Getting CAD documents, specifications text, or rendered images out of the digital realm and onto the physical media of bond, vellum, or Mylar is no trivial task. Successful printing and plotting require a coordinated assortment of software for preprocessing the digital material to be printed, hardware for the physical output, and optional add-on software and third-party services.
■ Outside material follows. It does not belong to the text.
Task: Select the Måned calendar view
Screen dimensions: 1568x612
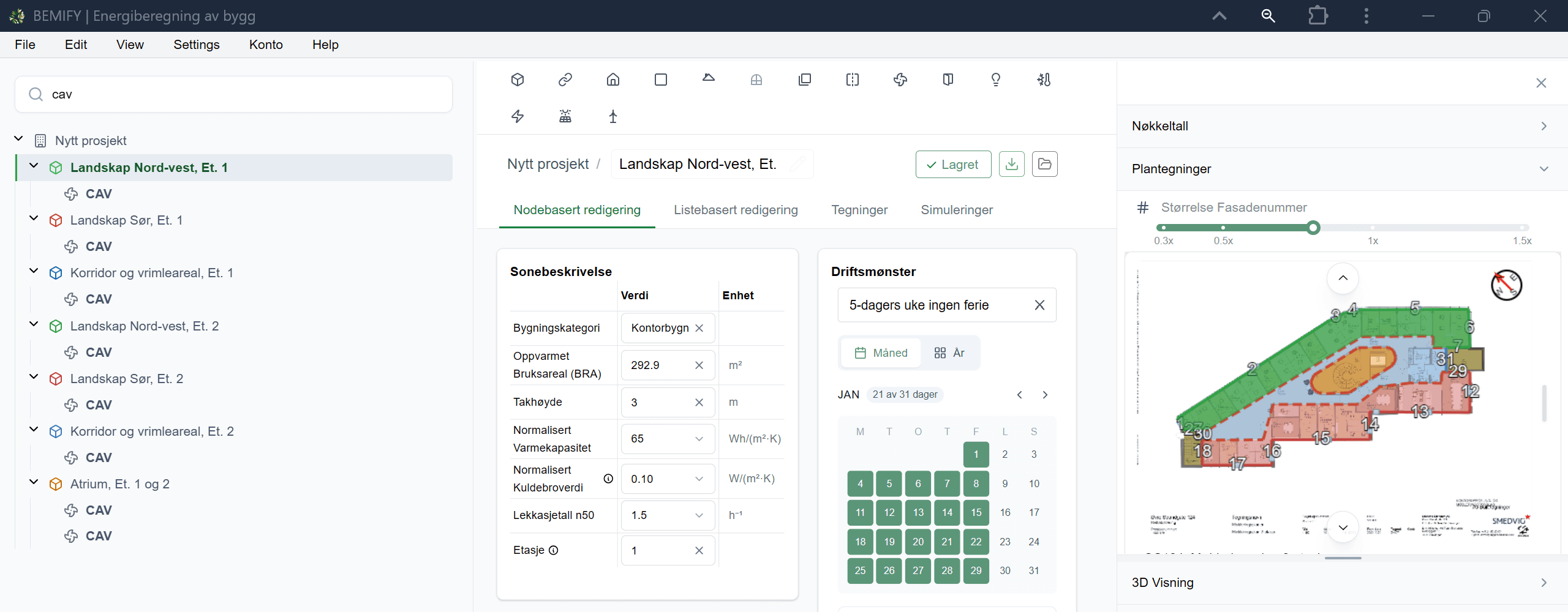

Photo: © National Reprographics

Cumbersome old blueprint machines have given way to sleeker output devices like the HP Designjet 1050c Plus.

Photo: © Hewlett-Packard

How it works: Dots and lines

Clicking the printer icon on a computer screen launches a complex sequence of internal software preparations. The process starts with a program called a printer (or plotter) driver, which harnesses the electronic bits whizzing around inside the computer and aligns them in a printer-specific way— different from the way that bits are displayed on screen. The vectors, or x-y lines, that make up a CAD file or a Postscript (PS) file for desktop publishing must be converted into a raster, the arrangement of horizontal rows of dots that most plotters and printers use to put pigment on paper. Along with this raster image processing (RIP), other software for anti-aliasing smoothes what would otherwise be stair-step “jaggies” where curved or angled lines and text characters span the printer’s rows of raster dots. If a color file is being printed, the computer’s internal red-green-blue (RGB) color representation gets translated into a grayscale for black-and-white printers, or into the cyan-magenta-yellow-black (CMYK) color representation that most color plotters and printers use.
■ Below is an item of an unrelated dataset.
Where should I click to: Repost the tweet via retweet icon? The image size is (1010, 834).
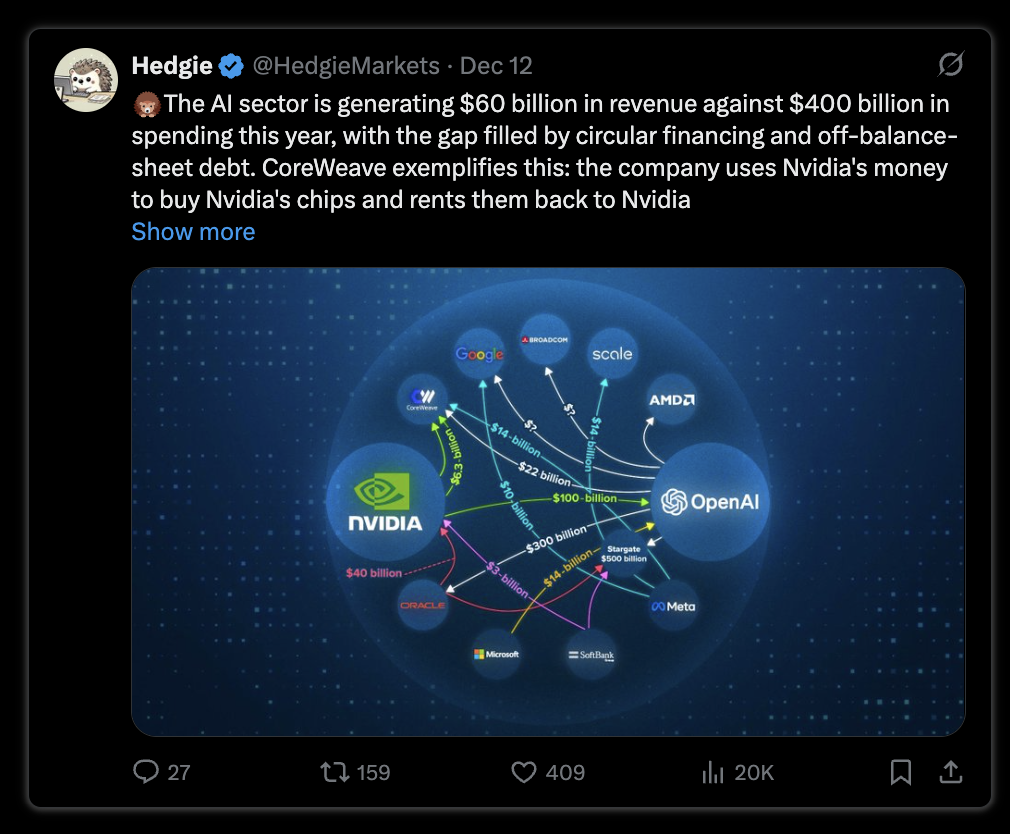[x=334, y=772]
CAD output imposes additional demands. All the popular architectural CAD programs store design information in an internal database or model; each has its own means of extracting, exporting, or reporting scaled orthogonal views (plans, elevations, and sections) of the model onto paper-friendly arrangements called viewports, layouts, or paper space. Most CAD program output settings include pen tables, lists that correlate on-screen line weights to the thickness of printed lines (equivalent to the width of technical drafting pens).

Printing and plotting consumes lots of memory and processing power, which is handled by the hardware in a computer, a printer/plotter, or a network device called a print/plot server. Many printer/plotters have computer processors and memory built in; some even have their own internal hard drives to handle multiple print jobs.